━━ GIVEN RECORDS

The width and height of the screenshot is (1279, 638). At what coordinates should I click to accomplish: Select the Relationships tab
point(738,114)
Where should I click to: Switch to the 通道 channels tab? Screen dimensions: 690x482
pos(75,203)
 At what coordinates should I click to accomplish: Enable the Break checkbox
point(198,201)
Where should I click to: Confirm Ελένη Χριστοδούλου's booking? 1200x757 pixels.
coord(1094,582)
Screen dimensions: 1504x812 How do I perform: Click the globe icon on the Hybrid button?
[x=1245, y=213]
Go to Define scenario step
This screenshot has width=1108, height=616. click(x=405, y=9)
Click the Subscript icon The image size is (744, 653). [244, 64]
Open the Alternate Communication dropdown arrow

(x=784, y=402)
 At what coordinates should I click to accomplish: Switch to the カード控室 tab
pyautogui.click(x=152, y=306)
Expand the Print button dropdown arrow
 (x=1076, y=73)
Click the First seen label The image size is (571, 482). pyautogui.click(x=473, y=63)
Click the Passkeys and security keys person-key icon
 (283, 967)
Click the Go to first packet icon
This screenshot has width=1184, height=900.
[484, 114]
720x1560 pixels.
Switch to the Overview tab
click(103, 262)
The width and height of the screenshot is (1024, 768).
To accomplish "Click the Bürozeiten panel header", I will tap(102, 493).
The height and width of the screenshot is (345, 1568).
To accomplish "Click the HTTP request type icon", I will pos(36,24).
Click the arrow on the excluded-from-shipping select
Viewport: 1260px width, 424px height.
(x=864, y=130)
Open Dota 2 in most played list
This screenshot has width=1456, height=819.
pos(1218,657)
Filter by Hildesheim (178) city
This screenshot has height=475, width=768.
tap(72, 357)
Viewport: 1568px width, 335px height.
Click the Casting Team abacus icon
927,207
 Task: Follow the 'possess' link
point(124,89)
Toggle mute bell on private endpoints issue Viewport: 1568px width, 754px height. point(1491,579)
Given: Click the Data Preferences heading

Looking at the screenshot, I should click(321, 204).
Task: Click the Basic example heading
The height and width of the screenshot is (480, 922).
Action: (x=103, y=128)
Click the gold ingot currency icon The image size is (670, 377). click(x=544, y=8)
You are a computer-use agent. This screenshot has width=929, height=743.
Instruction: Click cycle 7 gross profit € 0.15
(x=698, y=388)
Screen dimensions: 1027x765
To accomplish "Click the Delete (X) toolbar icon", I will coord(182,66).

━━━━

### WHAT YOU SHOULD DO
Restate the material above exactly, leaving nothing out.

### ANSWER BELOW
The width and height of the screenshot is (1279, 638). At what coordinates should I click to accomplish: Select the Relationships tab
point(738,114)
Where should I click to: Switch to the 通道 channels tab? Screen dimensions: 690x482
pos(75,203)
 At what coordinates should I click to accomplish: Enable the Break checkbox
point(198,201)
Where should I click to: Confirm Ελένη Χριστοδούλου's booking? 1200x757 pixels.
coord(1094,582)
Screen dimensions: 1504x812 How do I perform: Click the globe icon on the Hybrid button?
[x=1245, y=213]
Go to Define scenario step
This screenshot has width=1108, height=616. click(x=405, y=9)
Click the Subscript icon The image size is (744, 653). [244, 64]
Open the Alternate Communication dropdown arrow

(x=784, y=402)
 At what coordinates should I click to accomplish: Switch to the カード控室 tab
pyautogui.click(x=152, y=306)
Expand the Print button dropdown arrow
 (x=1076, y=73)
Click the First seen label The image size is (571, 482). pyautogui.click(x=473, y=63)
Click the Passkeys and security keys person-key icon
 (283, 967)
Click the Go to first packet icon
This screenshot has width=1184, height=900.
[484, 114]
720x1560 pixels.
Switch to the Overview tab
click(103, 262)
The width and height of the screenshot is (1024, 768).
To accomplish "Click the Bürozeiten panel header", I will tap(102, 493).
The height and width of the screenshot is (345, 1568).
To accomplish "Click the HTTP request type icon", I will pos(36,24).
Click the arrow on the excluded-from-shipping select
Viewport: 1260px width, 424px height.
(x=864, y=130)
Open Dota 2 in most played list
This screenshot has width=1456, height=819.
pos(1218,657)
Filter by Hildesheim (178) city
This screenshot has height=475, width=768.
tap(72, 357)
Viewport: 1568px width, 335px height.
Click the Casting Team abacus icon
927,207
 Task: Follow the 'possess' link
point(124,89)
Toggle mute bell on private endpoints issue Viewport: 1568px width, 754px height. point(1491,579)
Given: Click the Data Preferences heading

Looking at the screenshot, I should click(321, 204).
Task: Click the Basic example heading
The height and width of the screenshot is (480, 922).
Action: (x=103, y=128)
Click the gold ingot currency icon The image size is (670, 377). click(x=544, y=8)
You are a computer-use agent. This screenshot has width=929, height=743.
Instruction: Click cycle 7 gross profit € 0.15
(x=698, y=388)
Screen dimensions: 1027x765
To accomplish "Click the Delete (X) toolbar icon", I will coord(182,66).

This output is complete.